Agora, tem de atravessar a calçada par fumar do outro lado da rua. Mas o que o faz perder mesmo a paciência é ter de pagar a conta no bar para sair para fumar e não poder levar o copo de cerveja para fora.
"Para boate já não vou mais. Vai ter de sair para fumar, entrar e pagar de novo, não saio mais de casa. Só vou a barzinho que tenha uma área ao ar livre para fumantes", reclama.
No novo ponto de fretado da região da avenida Sumaré, ele se queixa ainda da falta de estrutura. Quando chegar o verão, diz, vai ser pior (porque ali alaga), e, como por lá não tem abrigo, vai chover no molhado.

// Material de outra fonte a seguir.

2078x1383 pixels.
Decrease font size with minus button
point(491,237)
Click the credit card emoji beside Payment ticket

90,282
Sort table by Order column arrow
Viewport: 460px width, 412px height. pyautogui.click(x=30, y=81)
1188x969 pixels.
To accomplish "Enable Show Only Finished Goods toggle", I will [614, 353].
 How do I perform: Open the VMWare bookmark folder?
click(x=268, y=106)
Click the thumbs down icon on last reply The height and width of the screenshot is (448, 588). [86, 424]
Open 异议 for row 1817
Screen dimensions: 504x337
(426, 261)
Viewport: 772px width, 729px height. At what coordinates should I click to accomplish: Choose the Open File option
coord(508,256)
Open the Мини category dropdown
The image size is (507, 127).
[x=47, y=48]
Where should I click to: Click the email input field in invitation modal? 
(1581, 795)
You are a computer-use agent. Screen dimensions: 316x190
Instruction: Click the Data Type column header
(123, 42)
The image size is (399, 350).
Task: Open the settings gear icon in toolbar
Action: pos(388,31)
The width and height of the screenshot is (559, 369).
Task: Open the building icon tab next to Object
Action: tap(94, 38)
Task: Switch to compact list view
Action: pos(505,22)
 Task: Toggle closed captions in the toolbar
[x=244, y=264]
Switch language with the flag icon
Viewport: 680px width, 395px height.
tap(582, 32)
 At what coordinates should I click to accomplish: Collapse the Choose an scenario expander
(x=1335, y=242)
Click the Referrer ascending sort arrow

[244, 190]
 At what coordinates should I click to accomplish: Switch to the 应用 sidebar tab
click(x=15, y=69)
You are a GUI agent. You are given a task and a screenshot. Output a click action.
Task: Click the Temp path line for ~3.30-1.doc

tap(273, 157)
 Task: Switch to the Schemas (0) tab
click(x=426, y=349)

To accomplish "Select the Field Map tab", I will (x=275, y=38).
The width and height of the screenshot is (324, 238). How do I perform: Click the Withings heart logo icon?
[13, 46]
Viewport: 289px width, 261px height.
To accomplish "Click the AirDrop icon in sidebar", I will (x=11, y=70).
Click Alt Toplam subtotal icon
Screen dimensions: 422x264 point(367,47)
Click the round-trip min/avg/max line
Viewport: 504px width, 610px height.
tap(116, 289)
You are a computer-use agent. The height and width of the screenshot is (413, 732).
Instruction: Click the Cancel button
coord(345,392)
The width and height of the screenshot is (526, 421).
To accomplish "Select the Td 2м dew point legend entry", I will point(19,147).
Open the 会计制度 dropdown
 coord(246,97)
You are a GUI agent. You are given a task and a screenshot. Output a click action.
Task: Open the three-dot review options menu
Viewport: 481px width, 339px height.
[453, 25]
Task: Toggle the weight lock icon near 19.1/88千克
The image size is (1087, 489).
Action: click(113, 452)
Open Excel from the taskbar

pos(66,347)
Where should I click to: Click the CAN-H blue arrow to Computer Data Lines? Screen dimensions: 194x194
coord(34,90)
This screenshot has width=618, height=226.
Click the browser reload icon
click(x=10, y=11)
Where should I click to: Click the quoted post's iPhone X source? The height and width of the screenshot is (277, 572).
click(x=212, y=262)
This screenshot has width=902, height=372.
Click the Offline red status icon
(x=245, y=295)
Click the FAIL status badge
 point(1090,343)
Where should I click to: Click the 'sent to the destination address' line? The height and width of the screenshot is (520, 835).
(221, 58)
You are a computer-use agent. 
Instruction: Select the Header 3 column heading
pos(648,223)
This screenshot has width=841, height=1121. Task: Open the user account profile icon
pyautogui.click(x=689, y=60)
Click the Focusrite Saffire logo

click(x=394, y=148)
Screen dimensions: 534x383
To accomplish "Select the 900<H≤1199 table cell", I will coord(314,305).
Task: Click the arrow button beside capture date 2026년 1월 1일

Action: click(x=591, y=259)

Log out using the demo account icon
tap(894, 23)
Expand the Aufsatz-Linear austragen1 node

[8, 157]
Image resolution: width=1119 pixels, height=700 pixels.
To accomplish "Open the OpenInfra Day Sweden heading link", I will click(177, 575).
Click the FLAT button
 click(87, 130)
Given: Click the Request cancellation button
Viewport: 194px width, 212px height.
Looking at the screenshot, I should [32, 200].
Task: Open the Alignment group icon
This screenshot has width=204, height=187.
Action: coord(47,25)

Depois de tanto sofrimento, o corintiano diz que o último medo que lhe resta é a gripe suína. No trabalho, espalharam bombas de álcool em gel para desinfecção e ele é obrigado a lavar as mãos de tempos em tempos. O receio é maior ainda porque passou a andar de metrô lotado, que não tomava antes de ir para casa.

Gripe suína
Como não há limite para o pior, o analista de crédito Emerson André Medeiros Vieira, outro usuário de ônibus fretado, já até deixou de fumar, mas, na semana em que passou a andar de metrô para ir ao novo ponto de parada, adoeceu de gripe -justamente o medo de Marcelo, o corintiano sofredor.
"Nesse curto espaço de tempo fui afastado do serviço por sete dias em virtude de uma forte gripe. Atribuo o contágio à exposição à massa do transporte público. Seria esse o melhor momento para restrição aos ônibus fretados?", diz.
O corintiano Marcelo e o gripado Emerson não a conhecem, mas a história deles se repete na gestora de internet Aline Cristina Luna. Aos 21 anos, fumante há três, ela diz que a restrição aos fretados "ferrou" com a sua vida.
"Acordo uma hora mais cedo, chego 40 minutos atrasada todo dia no trabalho e ainda tenho de sair meia hora antes do fim do expediente para pegar o metrô, que está muito mais cheio, e não perder o ônibus", afirma Aline, que de uma semana para cá não pode mais fumar na cobertura aonde ia antes.
"Como fumante, fiquei "pê" da vida com essa lei. Vou deixar de ir aos bares onde não tenha espaço aberto para fumar. Daqui a pouco vão proibir até..." Ah, isso não dá para publicar.